Venezuela

Venezuela anuncia o início da campanha “Caribe Soberano 200” em La Orchila

Um aspecto fundamental das manobras é a integração da Milícia Bolivariana e da Polícia Nacional nas operações, com o objectivo de complementar a FANB e concretizar a estratégia do "povo armado e preparado".
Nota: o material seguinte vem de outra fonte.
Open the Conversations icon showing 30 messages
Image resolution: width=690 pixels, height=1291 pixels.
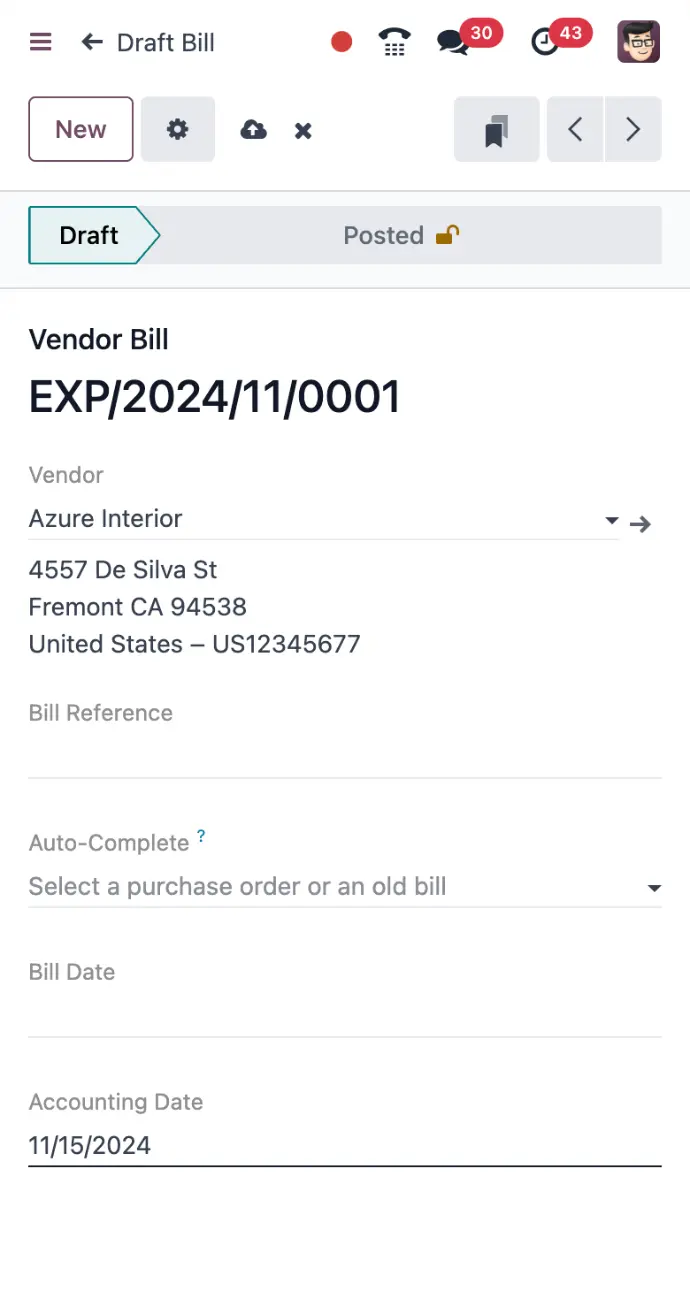(x=453, y=42)
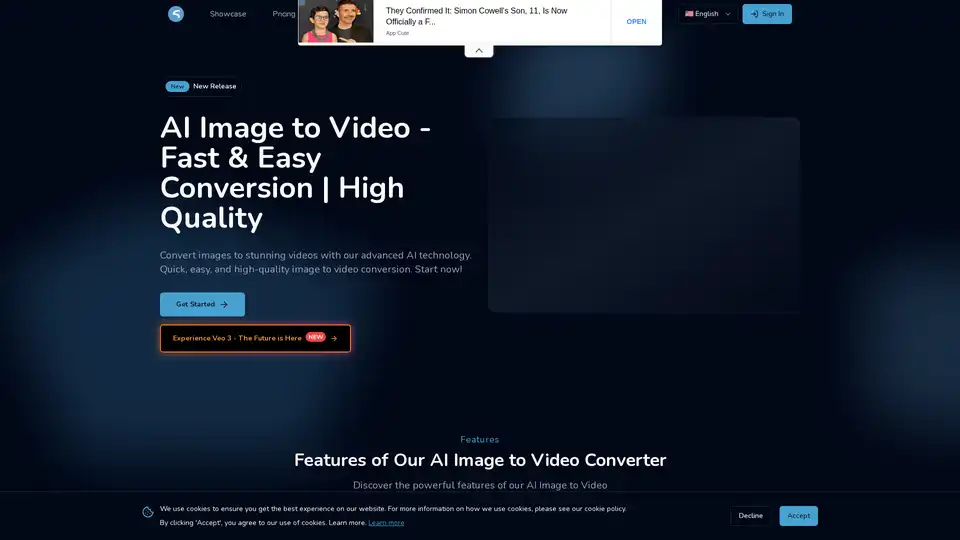
Task: Click the hero video preview panel
Action: point(644,215)
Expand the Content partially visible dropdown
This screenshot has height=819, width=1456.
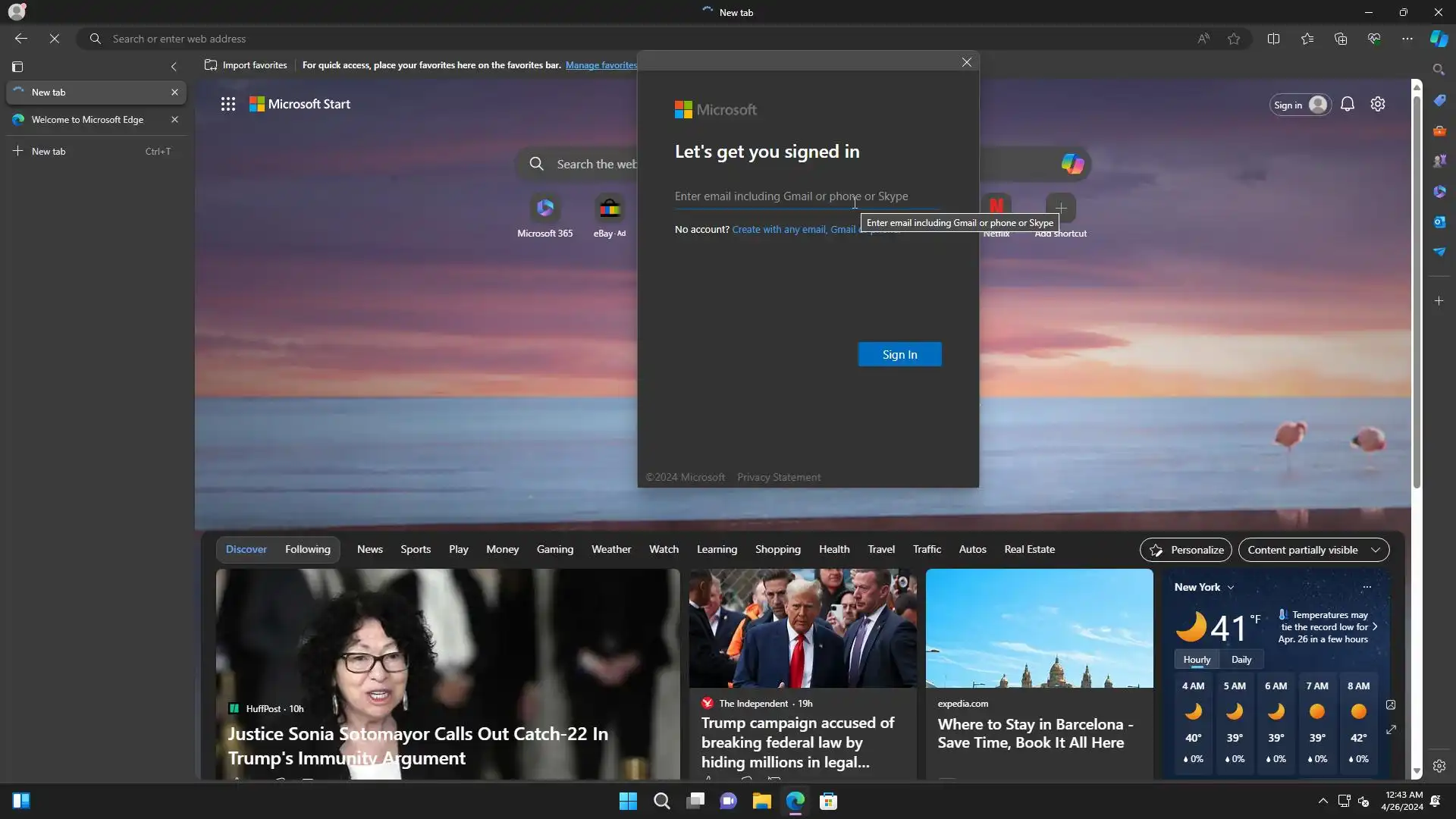point(1313,550)
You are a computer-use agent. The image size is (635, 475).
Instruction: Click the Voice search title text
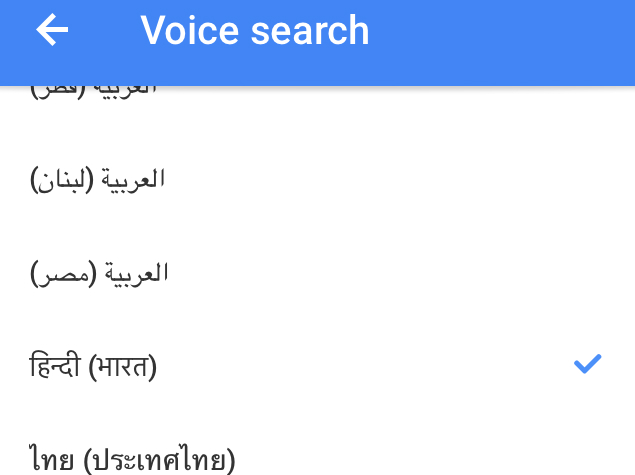255,31
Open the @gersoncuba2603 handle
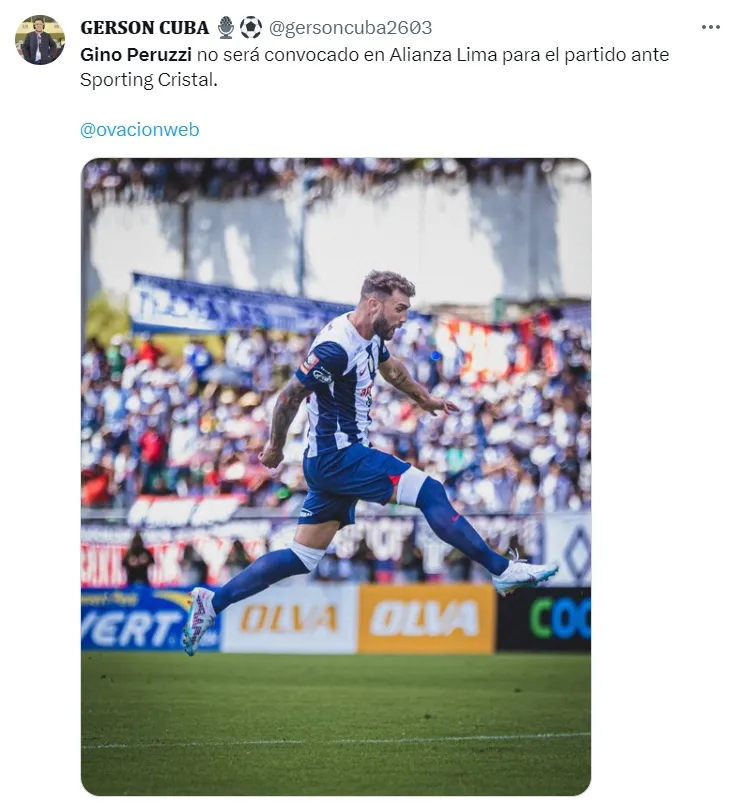Viewport: 731px width, 811px height. [350, 27]
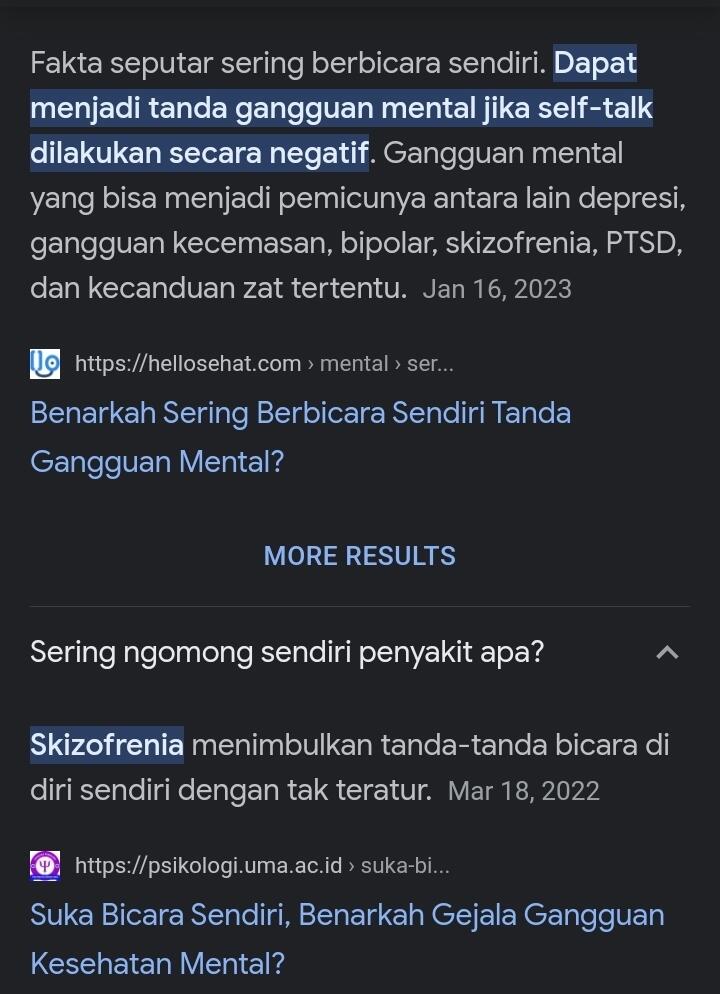This screenshot has width=720, height=994.
Task: Select the highlighted 'Skizofrenia' text
Action: [105, 744]
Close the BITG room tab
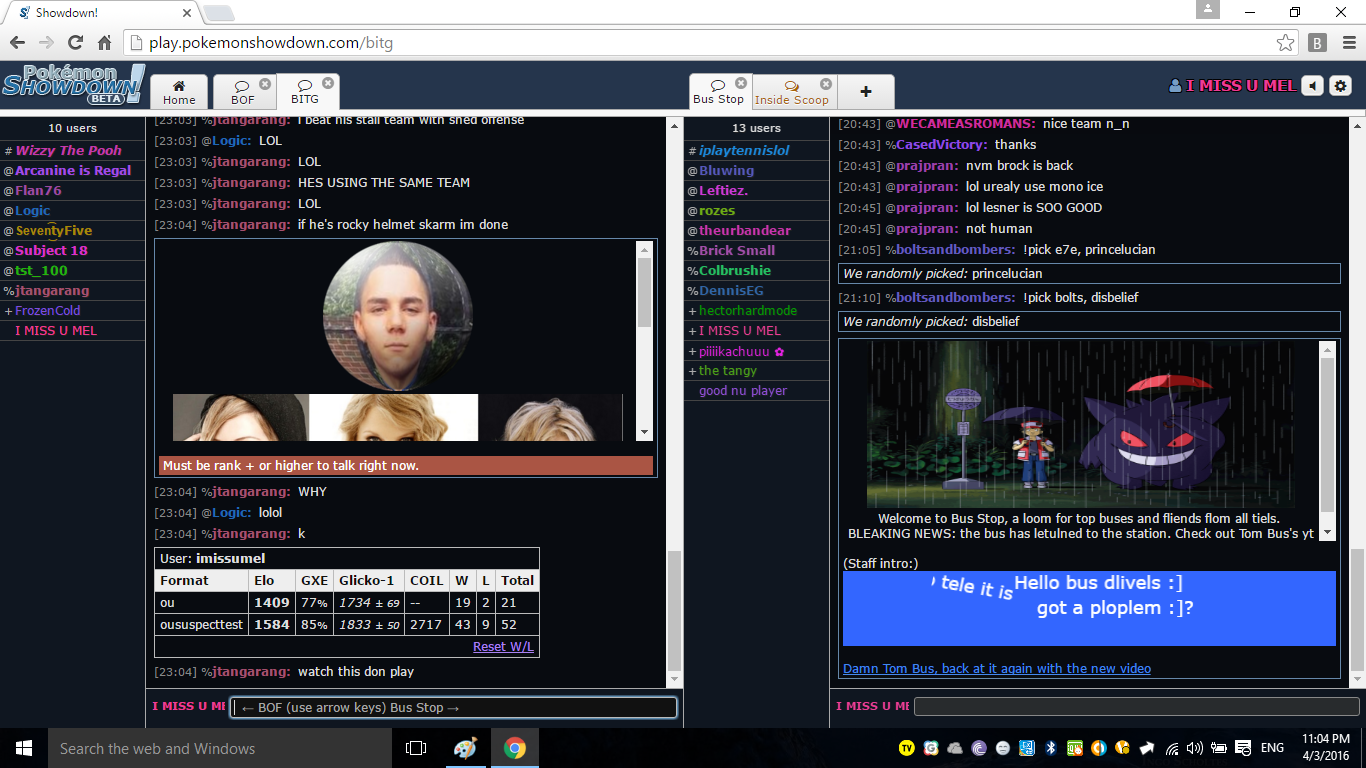This screenshot has height=768, width=1366. [x=328, y=83]
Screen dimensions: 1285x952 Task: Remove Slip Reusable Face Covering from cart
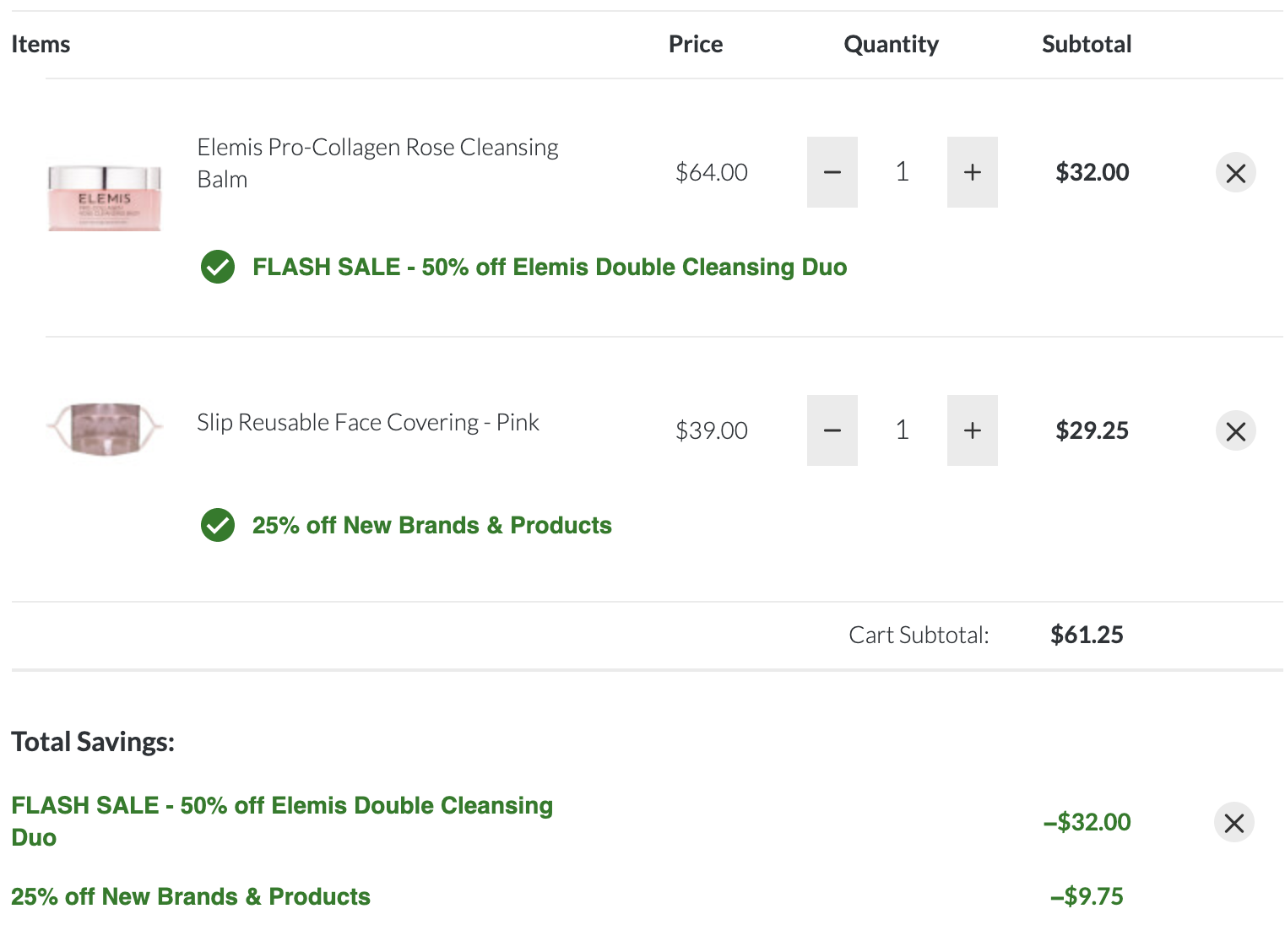1236,431
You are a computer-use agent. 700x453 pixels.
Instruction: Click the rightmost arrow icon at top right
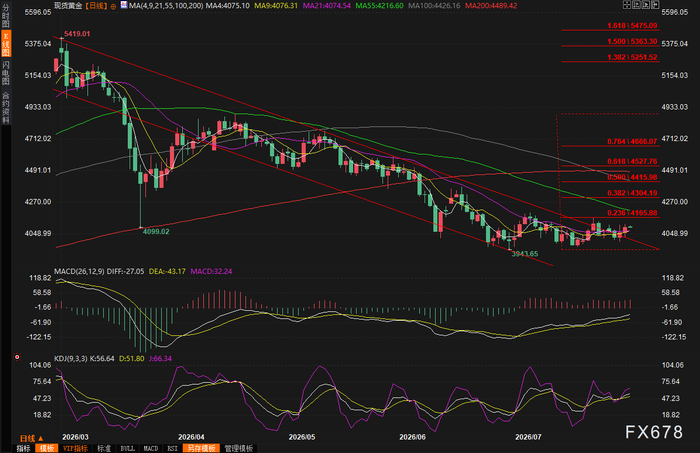pos(655,5)
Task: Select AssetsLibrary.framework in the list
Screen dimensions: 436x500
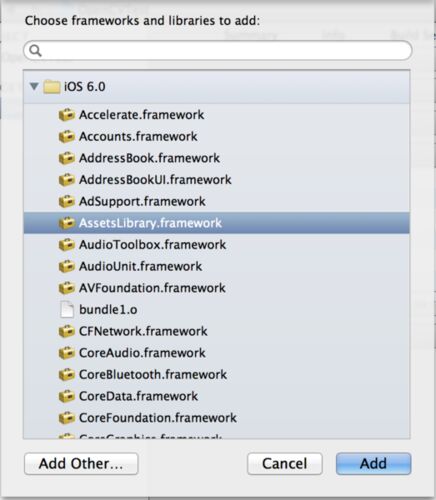Action: [217, 223]
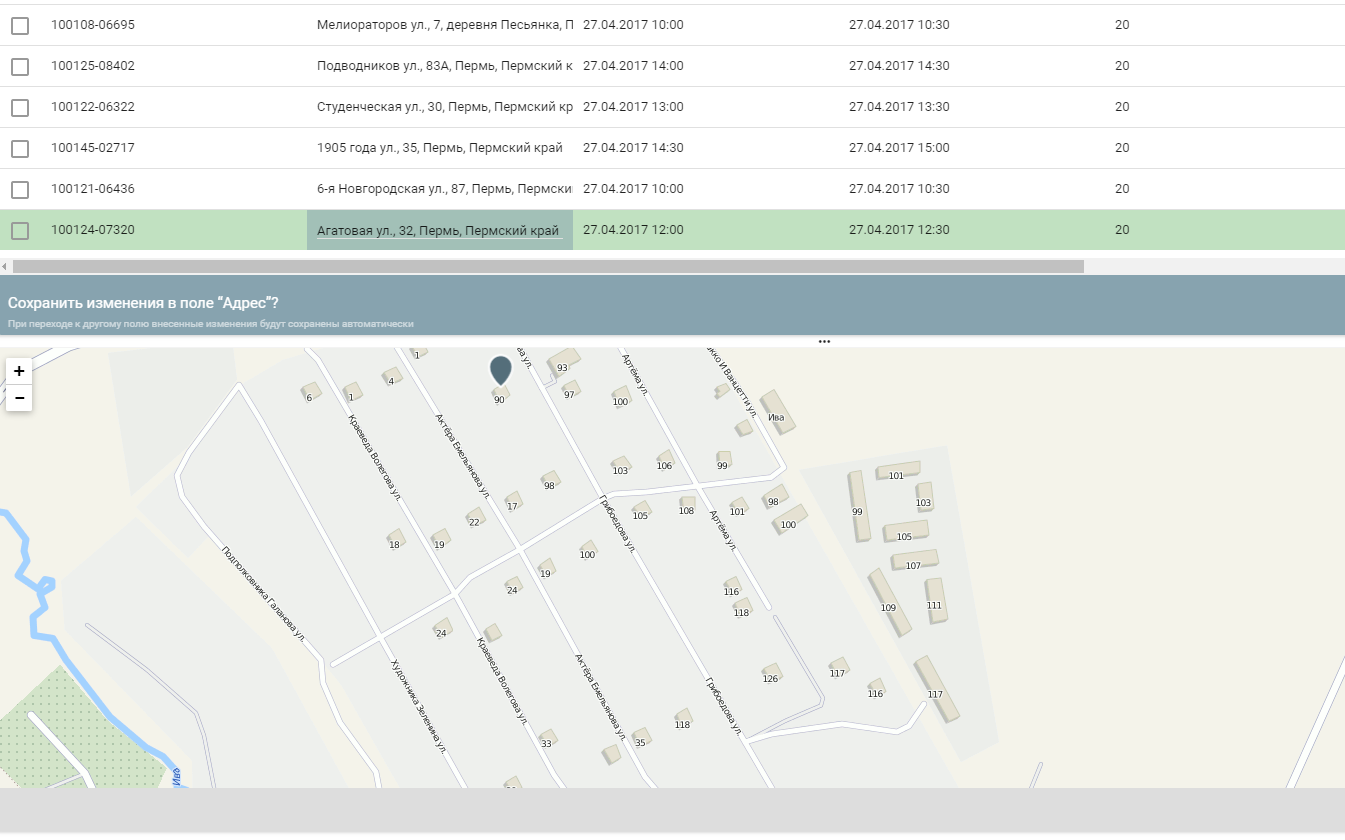Click the building labeled Ива on the map

click(778, 412)
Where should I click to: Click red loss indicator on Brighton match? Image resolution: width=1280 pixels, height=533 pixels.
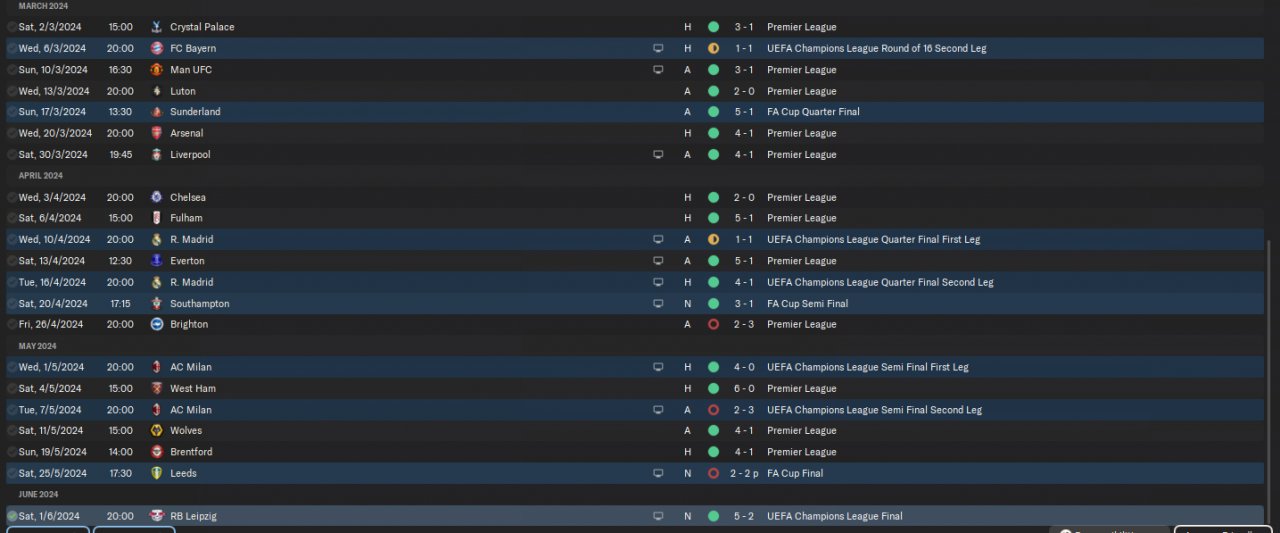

A partir do Posto de Comando da Força Armada Nacional Bolivariana (FANB), o ministro da Defesa da Venezuela, G/J Vladimir Padrino López, anunciou o início, nesta quarta-feira, 17 de setembro, da operação Manobra de Campanha “Caribe Soberano 200”, uma série de exercícios estratégicos na ilha de La Orchila. De acordo com Padrino López, essas manobras visam fortalecer a capacidade defensiva e a soberania do país nos mares e costas, num contexto de crescentes ameaças por parte dos Estados Unidos.

As manobras, que se desenvolverão durante três dias, implicam um destacamento maciço de mais de 2.500 efectivos na Base Naval Antonio Díaz, a cerca de 97 milhas náuticas da costa continental do país. Entre os meios mobilizados estão 12 navios da Marinha, 22 aeronaves, 20 barcos da milícia naval e peças de artilharia de campanha, entre outros.

Vários grupos de trabalho conjuntos foram estabelecidos para simular um cenário de conflito e testar a preparação militar do país. O também vice-presidente sectorial de Soberania Política, Segurança e Paz, destacou que a iniciativa foi concebida para reforçar a união entre o povo, as forças armadas e a liderança política.

O exercício inclui uma ampla gama de operações, como o envio de drones armados e de vigilância, bem como submarinos e aeronaves para a vigilância do sector. O grupo de forças especiais será responsável pela infiltração aérea, marítima e terrestre para a obtenção de informações, além do reconhecimento de áreas subaquáticas. No âmbito da inteligência e da guerra electrónica, serão realizadas, entre outras acções, interceptação de chamadas, bloqueios e neutralização de sistemas de comunicação.

Por sua vez, a componente marítima da Força Armada Nacional Bolivariana (FANB) efectuará disparos costeiros, desembarques anfíbios com veículos de combate e manobras de defesa aérea. Em terra, serão realizadas operações de para-quedismo, lançamento de cargas e apoio aéreo táctico, entre outras.

A estratégia civil-militar

Um aspecto fundamental das manobras é a integração da Milícia Bolivariana e da Polícia Nacional nas operações, de forma a complementar as Forças Armadas. A milícia desempenhará papéis cruciais, como a operação de veículos blindados e a coordenação electrónica de navios, enquanto a polícia apoiará o reconhecimento e outras actividades.

Esta participação maciça de civis e militares procura materializar a estratégia do “povo armado e preparado”, um conceito promovido pelo governo bolivariano para transformar a população numa força defensiva contra qualquer agressão externa. As autoridades insistem que, embora sejam um país que procura a paz, estão totalmente preparados para defender a sua soberania.

Anteriormente, Diosdado Cabello, Ministro do Poder Popular para as Relações Interiores, Justiça e Paz, apelou à “defesa implacável” da nação durante um dia de treino militar organizado em resposta à presença de navios de guerra americanos nas Caraíbas.

O ministro afirmou que, em caso de agressão, o país está preparado para uma “guerra de 100 anos”. Cabello sublinhou que, se as forças norte-americanas tentarem “pôr os pés na Venezuela”, serão objecto de uma resposta enérgica e que os venezuelanos sairão vitoriosos.

Dia de treino em massa

O apelo de Cabello coincidiu com a denúncia do ataque de um destróier de mísseis da Marinha dos EUA a um barco de pesca venezuelano em águas venezuelanas. Na sequência deste incidente, milhares de milicianos recém-alistados deslocaram-se a 340 quartéis em todo o país para participar em cursos de formação militar, no âmbito do Plano “O Povo vai ao Quartel”, anunciado pelo presidente constitucional da Venezuela, Nicolás Maduro, com o objectivo de formar os milhões de cidadãos que se juntaram à Milícia Nacional Bolivariana.